In early April, The New Yorker published “Surviving the Crackdown in Xinjiang,” about a brutal “People’s War” that the Chinese authorities are prosecuting against their own citizens in Xinjiang, a borderland territory in the country’s far northwest. It follows the story of Anar Sabit, an ethnic Kazakh who left China, in 2014, to build a new life in Canada; three years later, she returned to her home town, in Xinjiang, to attend to a family emergency, only to be swept up in a wave of mass arrests and consigned to a reëducation camp. She was among hundreds of thousands of ethnic Kazakhs and Uyghurs who were forced into camps in the region in the years that followed.
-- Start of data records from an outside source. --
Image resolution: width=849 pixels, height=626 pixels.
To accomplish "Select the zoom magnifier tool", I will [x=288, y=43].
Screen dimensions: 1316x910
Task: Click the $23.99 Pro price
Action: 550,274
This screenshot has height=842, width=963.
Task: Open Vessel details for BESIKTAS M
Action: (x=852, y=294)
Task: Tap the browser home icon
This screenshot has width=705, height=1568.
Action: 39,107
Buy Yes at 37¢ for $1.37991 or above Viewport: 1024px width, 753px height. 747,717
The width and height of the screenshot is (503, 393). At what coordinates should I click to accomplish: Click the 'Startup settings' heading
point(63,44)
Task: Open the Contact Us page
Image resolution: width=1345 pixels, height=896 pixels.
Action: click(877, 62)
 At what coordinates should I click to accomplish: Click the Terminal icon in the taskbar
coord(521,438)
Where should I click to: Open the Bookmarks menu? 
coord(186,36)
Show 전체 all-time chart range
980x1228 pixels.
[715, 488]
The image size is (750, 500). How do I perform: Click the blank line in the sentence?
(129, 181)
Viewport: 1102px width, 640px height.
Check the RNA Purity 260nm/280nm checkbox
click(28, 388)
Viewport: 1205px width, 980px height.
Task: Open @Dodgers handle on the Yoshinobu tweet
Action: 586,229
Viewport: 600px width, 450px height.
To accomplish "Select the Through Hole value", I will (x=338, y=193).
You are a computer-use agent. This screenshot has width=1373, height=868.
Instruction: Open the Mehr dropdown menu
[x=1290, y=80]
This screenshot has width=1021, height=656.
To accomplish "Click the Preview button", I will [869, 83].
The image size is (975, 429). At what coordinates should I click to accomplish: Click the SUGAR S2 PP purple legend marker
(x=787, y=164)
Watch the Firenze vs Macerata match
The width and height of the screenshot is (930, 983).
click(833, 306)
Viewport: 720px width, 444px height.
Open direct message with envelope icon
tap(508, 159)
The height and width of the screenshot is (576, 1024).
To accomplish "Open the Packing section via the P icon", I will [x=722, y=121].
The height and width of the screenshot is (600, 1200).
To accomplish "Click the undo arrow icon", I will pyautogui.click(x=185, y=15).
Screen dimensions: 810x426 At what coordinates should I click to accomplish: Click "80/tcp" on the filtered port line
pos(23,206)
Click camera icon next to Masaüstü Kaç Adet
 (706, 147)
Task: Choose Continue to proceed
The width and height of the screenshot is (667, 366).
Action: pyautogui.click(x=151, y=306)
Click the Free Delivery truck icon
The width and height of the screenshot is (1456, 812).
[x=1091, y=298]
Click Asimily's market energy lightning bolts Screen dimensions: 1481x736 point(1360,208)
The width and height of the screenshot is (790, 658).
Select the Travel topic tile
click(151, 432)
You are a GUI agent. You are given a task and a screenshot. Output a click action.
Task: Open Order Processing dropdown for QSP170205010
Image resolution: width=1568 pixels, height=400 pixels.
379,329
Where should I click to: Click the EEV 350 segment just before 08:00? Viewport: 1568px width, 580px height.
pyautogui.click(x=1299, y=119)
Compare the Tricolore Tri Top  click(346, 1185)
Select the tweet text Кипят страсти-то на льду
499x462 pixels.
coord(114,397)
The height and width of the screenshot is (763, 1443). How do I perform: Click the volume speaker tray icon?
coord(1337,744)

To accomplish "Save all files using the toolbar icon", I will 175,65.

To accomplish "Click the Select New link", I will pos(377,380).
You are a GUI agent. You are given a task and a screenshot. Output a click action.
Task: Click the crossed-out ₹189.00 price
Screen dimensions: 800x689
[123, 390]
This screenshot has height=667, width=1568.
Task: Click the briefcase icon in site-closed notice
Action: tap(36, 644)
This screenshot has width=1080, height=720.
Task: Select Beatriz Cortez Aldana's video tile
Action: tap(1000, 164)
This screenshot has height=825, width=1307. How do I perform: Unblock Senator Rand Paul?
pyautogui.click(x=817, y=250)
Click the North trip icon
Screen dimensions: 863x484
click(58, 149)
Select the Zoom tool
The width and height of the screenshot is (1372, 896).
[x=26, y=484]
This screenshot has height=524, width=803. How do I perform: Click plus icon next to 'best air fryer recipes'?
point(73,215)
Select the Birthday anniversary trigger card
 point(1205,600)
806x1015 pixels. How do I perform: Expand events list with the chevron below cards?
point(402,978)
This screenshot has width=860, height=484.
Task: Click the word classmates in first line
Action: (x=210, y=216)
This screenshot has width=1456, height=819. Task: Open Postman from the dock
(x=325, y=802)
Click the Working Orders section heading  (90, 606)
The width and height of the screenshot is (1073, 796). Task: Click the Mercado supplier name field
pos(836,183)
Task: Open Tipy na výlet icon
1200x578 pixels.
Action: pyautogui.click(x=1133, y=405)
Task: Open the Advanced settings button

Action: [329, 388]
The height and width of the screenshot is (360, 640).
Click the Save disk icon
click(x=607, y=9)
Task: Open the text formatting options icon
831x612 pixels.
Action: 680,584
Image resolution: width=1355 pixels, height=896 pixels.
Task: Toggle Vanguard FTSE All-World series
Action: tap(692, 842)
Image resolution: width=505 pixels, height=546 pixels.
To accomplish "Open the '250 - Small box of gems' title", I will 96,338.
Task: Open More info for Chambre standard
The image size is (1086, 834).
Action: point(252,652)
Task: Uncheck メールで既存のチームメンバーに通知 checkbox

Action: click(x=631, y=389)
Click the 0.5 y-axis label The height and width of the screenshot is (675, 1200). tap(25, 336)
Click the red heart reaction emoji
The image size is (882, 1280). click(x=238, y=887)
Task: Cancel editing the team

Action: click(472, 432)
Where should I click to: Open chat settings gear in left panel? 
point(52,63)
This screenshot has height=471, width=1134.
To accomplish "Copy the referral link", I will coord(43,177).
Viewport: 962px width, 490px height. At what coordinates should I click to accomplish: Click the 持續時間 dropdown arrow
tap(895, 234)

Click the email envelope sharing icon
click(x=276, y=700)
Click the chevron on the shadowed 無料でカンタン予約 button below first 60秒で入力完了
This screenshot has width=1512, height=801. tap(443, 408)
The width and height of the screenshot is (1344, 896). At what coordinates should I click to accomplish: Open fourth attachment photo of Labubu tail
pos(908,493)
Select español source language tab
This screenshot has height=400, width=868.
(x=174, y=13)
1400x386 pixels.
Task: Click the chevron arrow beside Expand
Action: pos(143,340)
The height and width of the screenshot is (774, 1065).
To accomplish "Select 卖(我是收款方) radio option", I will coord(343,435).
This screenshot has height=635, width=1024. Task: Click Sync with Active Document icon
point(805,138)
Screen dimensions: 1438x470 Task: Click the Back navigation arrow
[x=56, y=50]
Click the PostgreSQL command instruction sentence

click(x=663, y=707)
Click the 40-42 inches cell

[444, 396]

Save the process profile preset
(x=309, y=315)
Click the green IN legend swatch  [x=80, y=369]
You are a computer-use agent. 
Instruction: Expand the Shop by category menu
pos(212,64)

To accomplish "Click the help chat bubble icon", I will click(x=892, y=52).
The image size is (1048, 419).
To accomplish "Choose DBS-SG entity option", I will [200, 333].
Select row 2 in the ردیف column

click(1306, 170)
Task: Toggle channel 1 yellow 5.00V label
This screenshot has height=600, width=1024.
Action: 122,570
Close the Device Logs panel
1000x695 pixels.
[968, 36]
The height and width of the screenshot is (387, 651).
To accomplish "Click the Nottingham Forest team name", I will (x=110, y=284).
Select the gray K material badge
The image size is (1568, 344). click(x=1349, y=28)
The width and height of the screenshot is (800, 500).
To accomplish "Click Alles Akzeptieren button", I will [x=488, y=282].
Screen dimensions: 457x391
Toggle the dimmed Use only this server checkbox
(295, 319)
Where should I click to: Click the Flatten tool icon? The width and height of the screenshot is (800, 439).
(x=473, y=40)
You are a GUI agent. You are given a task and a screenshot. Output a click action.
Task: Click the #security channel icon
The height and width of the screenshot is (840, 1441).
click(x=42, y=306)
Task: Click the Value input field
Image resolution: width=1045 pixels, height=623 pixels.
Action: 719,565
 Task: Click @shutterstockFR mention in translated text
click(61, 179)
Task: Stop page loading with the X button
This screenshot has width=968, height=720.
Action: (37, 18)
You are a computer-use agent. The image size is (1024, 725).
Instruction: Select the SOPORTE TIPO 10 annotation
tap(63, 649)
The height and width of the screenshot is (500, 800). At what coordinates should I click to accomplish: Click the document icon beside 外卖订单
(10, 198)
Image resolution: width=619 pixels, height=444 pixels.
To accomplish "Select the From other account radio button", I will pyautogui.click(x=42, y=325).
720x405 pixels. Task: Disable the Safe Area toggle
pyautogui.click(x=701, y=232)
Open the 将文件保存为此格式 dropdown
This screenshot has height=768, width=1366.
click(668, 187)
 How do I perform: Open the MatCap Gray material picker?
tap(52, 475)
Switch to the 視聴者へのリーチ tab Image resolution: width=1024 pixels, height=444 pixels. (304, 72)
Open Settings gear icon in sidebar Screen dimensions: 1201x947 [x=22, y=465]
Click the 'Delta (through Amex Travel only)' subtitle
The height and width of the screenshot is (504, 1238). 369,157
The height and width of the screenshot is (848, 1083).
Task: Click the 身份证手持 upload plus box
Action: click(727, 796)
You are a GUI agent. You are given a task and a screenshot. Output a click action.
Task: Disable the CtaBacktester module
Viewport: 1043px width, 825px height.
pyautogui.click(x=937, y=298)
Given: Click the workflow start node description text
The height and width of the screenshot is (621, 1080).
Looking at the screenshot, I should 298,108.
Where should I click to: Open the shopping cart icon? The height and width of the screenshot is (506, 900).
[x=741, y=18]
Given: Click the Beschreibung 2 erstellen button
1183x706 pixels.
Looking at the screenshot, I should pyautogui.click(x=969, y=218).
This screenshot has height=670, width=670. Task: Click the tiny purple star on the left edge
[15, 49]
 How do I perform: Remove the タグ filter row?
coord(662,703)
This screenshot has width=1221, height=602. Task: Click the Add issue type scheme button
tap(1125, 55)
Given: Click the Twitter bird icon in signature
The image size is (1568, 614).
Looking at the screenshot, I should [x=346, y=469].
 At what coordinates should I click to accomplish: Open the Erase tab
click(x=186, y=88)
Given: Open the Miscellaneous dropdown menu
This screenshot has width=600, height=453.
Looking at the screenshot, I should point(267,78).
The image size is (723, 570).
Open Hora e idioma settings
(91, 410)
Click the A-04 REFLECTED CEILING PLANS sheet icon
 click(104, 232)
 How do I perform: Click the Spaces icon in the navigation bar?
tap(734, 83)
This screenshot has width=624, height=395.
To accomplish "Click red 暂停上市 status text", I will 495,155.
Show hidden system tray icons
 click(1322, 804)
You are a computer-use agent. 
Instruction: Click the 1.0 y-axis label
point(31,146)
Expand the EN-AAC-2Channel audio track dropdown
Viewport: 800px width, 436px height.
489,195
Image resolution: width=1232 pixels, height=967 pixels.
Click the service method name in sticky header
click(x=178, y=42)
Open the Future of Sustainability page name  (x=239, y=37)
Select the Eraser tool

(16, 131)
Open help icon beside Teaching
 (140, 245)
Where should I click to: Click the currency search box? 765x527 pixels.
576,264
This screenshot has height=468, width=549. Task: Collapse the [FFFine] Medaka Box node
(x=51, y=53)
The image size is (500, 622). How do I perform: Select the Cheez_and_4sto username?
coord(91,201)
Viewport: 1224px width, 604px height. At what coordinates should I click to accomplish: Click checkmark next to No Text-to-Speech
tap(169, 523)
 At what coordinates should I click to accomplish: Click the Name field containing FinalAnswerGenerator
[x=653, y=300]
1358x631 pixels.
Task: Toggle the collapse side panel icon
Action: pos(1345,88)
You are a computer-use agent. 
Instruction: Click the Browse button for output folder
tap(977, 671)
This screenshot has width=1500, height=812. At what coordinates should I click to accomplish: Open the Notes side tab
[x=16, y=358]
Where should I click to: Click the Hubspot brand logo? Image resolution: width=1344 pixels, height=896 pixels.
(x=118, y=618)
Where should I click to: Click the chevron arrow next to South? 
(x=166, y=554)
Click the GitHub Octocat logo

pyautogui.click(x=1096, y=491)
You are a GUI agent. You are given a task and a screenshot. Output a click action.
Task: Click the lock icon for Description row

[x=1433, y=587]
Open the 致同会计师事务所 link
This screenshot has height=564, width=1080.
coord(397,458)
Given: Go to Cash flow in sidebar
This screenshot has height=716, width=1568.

This system of detention—the latest manifestation of the Chinese government’s long-standing suspicion of Xinjiang’s Muslim Turkic peoples—was launched in conjunction with a program of all-pervasive societal surveillance, draconian restrictions on faith and culture, destruction of heritage sites, and stringent enforcement of family-planning regulations. (In 2018 alone, birth rates in Xinjiang plummeted by nearly a third.) These are all facets of an overarching policy that appears to meet the conditions of genocide, as the Polish lawyer Raphael Lemkin defined the term during the Second World War.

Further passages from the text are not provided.